Por Mario Galeana
Puebla. Pue.- Los fines de semana amanece más temprano en el Barrio de los Sapos. Antes de que la luz nítida de la mañana se despliegue sobre el callejón que conduce a la plazuela, los bazares de antigüedades abren sus puertas de par en par, como si el pasado reclamara una fracción del presente.
Sobre las calles del barrio se escuchan voces en sordina y el trajín de los comerciantes que disponen a lo largo de la plaza sus pequeñas reliquias privadas: desde vinilos, antiguas cámaras fotográficas y colecciones de objetos domésticos, hasta libreros portentosos, mesas de noche y espejos en forma de óvalo que le sobreviven al tiempo como si de náufragos se tratara.

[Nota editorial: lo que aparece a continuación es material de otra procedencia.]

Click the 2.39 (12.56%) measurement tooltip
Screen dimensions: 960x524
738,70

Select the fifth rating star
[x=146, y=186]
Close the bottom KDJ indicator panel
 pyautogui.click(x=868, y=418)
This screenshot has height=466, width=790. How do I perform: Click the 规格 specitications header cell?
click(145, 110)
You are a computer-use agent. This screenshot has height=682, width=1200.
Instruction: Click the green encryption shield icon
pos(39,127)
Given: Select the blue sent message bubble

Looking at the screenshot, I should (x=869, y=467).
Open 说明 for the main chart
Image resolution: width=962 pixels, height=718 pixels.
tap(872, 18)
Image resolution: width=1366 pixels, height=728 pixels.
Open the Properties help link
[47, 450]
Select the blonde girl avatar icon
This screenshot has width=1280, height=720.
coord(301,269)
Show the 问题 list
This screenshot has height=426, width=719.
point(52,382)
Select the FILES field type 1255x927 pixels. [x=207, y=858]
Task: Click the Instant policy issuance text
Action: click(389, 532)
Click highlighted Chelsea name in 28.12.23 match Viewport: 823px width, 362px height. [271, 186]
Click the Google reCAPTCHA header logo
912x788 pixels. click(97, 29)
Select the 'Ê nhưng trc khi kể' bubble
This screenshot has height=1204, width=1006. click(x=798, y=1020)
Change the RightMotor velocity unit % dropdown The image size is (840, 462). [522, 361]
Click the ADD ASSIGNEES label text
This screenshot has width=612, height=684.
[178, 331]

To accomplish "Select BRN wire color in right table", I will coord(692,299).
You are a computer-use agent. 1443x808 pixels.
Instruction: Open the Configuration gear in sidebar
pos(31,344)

En medio de la plazuela chisporrotean un par de fuentes coronadas por dos sapos de piedra que, aunque minúsculos en medio de ese ajetreo que va gestándose, son el último vestigio de la historia del barrio, que en la época virreinal solía tener problemas de inundaciones y por tanto era común ver a pequeños anfibios brincando de charco en charco.
El barrio se sitúa en una ubicación privilegiada: a dos calles se encuentra el Zócalo y la Catedral, a una calle está el antiguo edificio del Carolino y a idéntica distancia se encuentra el bulevar 5 de Mayo, una de las principales arterias de la ciudad, donde antaño corría un río que dividía a la Puebla colonial.
Cuando la mayoría de los bazares ya han abierto y los comerciantes han ocupado cada lugar de la Plazuela de los Sapos, la mañana ha clareado por completo. A lo lejos reverbera el ruido de los automóviles y a través de las calles discurre, pausado, el andar de los paseantes que otean las antigüedades.
Para entonces, el Callejón de los Sapos ya ofrece, bajo el sol del mediodía, un espectáculo de matices y tonos. Dos hileras de casas dispuestas una tras otra flanquean al callejón, y los colores brillantes de sus fachadas, distintos entre sí, remiten a cosas tan disímbolas como un arcoíris o una paleta de caramelo.
Los turistas se solazan bajo la sombra de un par de árboles y posan sonrientes en medio de la calle, mientras las banquetas son ocupadas por comerciantes que ofrecen café de alguna serranía o ropa bordada en una latitud distante.
La plazuela, mientras acaece la tarde, se llena de barullo. Donde antes no había nada, salvo dos fuentes sosegadas, ahora lo hay todo: puestos de artesanías, libros, vinos, joyería, música, muebles, juguetes, enseres, y gente que avanza escrutando cada pequeño puesto tendido a lo largo de la plancha.
Un buen recorrido de fin de semana por el Barrio de los Sapos solía incluir una escala en La Pasita, un antiguo bar que ofrecía, exactamente frente a la plazuela, 22 licores distintos para cada paladar.
El bar cambió de sitio hacia un par de calles, pero, a cambio, el barrio se llenó de cafeterías humeantes en las que se ofrece pan artesanal horneado, restaurantes de cocina de autor que retoman lo mejor de la cocina poblana y de hoteles que conservaron la antigua arquitectura virreinal de las casonas que los precedieron.
Para cuando la tarde languidece, ofreciendo sobre el cielo los primeros tonos violáceos, los bazares comienzan la retirada y los comerciantes su repliegue.
Y aquel anticuario vivo aguarda, como siempre, el próximo fin de semana.